A reporter for the Karak Times, Khattak was shot by two men on a motorcycle who were waiting for him near his home. After initially asking him why he was investigating their drug dealing, they returned 15 minutes later and shot him several times with a Kalashnikov. He died while being taken to hospital.
Khattak, who was used to being threatened in connection with his reporting, had been investigating an increase in drug dealing in the Wrana Mir Hassankhel neighbourhood. His family said he was not involved in any personal dispute and that the motive was clearly linked to his work.

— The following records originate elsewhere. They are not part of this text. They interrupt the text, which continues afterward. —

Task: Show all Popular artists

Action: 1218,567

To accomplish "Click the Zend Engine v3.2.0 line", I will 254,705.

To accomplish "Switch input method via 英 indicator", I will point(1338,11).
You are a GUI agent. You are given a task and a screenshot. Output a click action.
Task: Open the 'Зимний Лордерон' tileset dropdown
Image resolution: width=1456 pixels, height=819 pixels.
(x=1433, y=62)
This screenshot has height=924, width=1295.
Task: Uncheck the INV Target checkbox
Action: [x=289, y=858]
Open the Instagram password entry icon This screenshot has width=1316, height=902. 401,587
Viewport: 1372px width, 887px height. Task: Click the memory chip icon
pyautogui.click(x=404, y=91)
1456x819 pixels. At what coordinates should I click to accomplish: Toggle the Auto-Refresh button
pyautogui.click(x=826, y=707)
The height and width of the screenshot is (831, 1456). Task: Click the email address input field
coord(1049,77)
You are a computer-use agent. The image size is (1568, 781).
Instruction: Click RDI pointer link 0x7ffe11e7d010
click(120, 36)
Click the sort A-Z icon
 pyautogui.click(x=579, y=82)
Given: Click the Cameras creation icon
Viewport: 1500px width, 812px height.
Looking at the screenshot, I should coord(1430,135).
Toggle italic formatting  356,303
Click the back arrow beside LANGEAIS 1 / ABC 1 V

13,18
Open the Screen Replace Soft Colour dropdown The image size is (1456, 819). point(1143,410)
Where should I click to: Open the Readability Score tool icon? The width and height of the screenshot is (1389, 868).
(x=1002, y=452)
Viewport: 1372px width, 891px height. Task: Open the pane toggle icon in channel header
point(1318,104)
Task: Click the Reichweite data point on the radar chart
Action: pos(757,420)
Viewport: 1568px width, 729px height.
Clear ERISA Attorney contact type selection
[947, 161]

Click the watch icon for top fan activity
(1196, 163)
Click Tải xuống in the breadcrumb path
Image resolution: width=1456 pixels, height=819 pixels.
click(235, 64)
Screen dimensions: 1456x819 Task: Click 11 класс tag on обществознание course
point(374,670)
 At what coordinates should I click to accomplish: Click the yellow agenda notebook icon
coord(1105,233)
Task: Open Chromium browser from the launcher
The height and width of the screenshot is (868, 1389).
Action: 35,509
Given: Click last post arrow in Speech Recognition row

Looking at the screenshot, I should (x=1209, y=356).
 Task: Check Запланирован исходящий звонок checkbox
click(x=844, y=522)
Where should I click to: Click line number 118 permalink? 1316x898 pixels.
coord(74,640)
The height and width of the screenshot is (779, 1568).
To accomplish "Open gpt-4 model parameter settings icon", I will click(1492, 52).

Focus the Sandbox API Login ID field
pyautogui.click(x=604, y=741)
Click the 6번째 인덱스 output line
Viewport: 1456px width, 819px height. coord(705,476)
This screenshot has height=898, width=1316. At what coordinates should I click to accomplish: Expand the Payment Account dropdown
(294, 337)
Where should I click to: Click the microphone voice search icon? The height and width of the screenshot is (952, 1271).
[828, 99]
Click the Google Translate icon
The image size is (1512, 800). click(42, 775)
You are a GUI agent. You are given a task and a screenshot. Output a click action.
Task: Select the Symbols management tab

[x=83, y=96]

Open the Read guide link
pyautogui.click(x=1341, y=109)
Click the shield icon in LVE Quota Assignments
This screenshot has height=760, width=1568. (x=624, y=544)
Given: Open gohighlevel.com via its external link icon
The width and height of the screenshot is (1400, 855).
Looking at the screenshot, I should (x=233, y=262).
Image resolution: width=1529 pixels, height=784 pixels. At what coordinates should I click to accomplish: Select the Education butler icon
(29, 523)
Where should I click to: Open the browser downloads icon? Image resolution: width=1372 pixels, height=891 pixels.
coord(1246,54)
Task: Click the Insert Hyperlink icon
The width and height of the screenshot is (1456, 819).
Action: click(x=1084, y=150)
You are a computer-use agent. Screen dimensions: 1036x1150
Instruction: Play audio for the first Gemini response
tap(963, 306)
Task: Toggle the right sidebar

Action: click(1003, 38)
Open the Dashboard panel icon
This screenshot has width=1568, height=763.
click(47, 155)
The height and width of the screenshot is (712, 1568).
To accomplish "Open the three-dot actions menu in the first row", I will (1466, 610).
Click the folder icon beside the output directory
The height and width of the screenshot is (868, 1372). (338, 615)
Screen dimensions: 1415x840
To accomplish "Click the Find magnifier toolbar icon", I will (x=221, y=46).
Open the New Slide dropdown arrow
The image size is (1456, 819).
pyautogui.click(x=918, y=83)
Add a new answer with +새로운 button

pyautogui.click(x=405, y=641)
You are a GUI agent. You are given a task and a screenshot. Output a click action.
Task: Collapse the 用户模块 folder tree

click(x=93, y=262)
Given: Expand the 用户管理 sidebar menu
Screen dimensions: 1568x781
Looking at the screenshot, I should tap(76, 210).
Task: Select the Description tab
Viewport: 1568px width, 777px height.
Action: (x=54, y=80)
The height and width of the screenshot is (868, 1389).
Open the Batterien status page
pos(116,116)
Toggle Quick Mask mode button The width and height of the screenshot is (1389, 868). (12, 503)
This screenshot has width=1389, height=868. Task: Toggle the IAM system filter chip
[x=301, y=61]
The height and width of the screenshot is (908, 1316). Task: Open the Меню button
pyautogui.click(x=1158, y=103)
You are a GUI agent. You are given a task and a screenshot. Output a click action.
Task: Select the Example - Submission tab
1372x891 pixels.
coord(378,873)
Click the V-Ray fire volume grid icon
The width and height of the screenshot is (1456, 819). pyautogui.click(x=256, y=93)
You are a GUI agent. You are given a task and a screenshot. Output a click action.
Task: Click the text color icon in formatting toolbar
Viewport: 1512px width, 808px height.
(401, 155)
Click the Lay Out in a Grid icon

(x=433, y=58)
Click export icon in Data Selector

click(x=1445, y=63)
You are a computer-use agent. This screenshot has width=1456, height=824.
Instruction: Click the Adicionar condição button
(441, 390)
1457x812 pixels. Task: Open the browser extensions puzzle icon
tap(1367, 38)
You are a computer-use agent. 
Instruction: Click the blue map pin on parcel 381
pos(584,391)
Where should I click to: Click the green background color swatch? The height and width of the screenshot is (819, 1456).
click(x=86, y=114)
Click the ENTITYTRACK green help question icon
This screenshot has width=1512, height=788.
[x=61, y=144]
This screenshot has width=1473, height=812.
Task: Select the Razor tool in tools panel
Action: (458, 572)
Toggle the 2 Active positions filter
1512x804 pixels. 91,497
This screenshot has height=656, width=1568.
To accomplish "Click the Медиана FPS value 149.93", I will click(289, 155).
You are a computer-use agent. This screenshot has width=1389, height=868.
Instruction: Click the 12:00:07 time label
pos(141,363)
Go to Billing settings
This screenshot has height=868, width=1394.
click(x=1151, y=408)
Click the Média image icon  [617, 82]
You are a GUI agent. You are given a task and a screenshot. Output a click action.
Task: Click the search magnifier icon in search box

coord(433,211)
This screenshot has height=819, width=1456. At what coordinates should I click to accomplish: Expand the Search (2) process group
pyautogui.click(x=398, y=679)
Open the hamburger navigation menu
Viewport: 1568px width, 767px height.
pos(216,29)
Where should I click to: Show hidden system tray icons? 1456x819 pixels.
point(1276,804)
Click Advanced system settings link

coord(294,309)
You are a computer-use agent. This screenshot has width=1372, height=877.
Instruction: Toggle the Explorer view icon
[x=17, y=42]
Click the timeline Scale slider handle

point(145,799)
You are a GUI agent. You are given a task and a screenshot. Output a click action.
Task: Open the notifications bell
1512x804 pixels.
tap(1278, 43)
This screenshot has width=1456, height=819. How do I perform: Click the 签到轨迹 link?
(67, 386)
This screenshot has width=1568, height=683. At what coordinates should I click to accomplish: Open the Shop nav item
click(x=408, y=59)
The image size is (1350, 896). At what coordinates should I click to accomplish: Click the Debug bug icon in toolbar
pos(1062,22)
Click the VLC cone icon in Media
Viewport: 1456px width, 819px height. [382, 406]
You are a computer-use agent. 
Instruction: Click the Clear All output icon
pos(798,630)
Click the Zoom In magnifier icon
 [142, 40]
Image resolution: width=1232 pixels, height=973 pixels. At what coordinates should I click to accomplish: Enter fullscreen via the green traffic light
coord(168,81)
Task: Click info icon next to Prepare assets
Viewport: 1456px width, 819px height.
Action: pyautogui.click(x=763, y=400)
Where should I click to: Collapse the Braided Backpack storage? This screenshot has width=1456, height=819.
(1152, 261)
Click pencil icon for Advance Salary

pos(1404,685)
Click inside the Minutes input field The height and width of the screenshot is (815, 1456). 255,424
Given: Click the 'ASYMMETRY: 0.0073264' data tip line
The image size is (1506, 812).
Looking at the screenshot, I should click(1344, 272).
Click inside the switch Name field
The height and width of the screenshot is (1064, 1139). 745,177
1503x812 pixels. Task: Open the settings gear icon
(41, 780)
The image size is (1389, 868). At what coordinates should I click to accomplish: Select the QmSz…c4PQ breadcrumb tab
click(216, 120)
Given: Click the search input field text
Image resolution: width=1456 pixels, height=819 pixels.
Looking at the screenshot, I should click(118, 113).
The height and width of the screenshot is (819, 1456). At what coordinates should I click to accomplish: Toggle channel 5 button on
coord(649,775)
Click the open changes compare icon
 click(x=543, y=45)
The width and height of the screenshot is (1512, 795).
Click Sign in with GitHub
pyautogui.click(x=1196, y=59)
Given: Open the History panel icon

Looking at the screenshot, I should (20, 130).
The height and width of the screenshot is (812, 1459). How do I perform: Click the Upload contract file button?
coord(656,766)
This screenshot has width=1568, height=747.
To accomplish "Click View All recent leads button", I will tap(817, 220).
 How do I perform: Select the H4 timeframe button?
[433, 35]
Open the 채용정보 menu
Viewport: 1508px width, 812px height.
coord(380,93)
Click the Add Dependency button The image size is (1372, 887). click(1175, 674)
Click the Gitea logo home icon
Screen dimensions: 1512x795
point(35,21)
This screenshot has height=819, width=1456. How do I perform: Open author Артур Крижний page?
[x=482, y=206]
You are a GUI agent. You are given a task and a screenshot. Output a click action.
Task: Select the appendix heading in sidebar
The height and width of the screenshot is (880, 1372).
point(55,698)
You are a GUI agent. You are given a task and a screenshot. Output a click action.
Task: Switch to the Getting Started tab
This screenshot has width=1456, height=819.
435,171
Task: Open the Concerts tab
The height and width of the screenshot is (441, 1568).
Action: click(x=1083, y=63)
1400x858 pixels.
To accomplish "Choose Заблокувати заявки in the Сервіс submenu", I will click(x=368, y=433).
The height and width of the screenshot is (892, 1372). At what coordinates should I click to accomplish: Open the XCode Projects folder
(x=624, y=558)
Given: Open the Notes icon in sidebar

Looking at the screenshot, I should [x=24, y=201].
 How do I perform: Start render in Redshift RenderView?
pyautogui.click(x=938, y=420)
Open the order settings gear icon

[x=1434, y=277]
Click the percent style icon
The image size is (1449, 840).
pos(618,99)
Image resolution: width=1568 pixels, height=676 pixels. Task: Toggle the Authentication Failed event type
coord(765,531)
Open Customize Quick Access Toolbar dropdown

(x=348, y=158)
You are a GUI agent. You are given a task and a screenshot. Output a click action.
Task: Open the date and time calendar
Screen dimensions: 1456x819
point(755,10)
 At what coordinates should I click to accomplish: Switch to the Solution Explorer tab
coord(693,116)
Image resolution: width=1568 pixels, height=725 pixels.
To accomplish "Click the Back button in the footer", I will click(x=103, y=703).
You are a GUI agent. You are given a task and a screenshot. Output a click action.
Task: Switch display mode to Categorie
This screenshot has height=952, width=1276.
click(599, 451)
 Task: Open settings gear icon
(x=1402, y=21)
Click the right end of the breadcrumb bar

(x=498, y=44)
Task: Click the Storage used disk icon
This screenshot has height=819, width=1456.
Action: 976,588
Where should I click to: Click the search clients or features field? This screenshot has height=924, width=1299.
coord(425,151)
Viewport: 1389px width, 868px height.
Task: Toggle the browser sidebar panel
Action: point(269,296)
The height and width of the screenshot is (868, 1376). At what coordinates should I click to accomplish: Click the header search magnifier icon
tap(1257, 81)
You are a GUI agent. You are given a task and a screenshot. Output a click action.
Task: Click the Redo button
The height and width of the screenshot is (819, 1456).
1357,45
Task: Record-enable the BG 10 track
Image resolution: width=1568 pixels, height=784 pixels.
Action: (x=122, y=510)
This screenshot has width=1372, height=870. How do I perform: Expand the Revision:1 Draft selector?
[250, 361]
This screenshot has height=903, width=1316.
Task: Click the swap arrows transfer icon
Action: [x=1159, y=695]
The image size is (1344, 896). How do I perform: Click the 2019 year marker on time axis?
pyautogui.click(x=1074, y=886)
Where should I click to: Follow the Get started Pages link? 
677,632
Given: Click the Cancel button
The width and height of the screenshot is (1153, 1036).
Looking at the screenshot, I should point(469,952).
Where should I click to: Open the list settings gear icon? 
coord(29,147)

Karak-based fellow reporter Haleem Bukhari told Reporters Without Borders he agreed. “The deceased had filed a story on the sale of drugs and drug-sellers and that appears to have been the reason for his targeted killing.”
One of Khattak’s sons blamed the murder on two brothers allegedly involved in drug dealing: Aminullah and Hasab Niaz. As a result of Khattak’s reporting, they are being investigated by the police and are said to be on the run.
Local journalists demonstrated in Karak to protest against the murder and demand justice for Khattak, the father of ten children.
Violence against journalists has been on the rise in recent months. Sardar Shafiq, who works for a local Urdu-language daily in Abbottabad and heads the city’s journalists’ union, was attacked by three individuals armed with steel bars as he left his workplace on the evening of 10 October and had to be rushed to a local hospital. His injuries were not life-threatening.
Pakistan is ranked 159th out of 179 countries in the 2013 Reporters Without Borders press freedom index.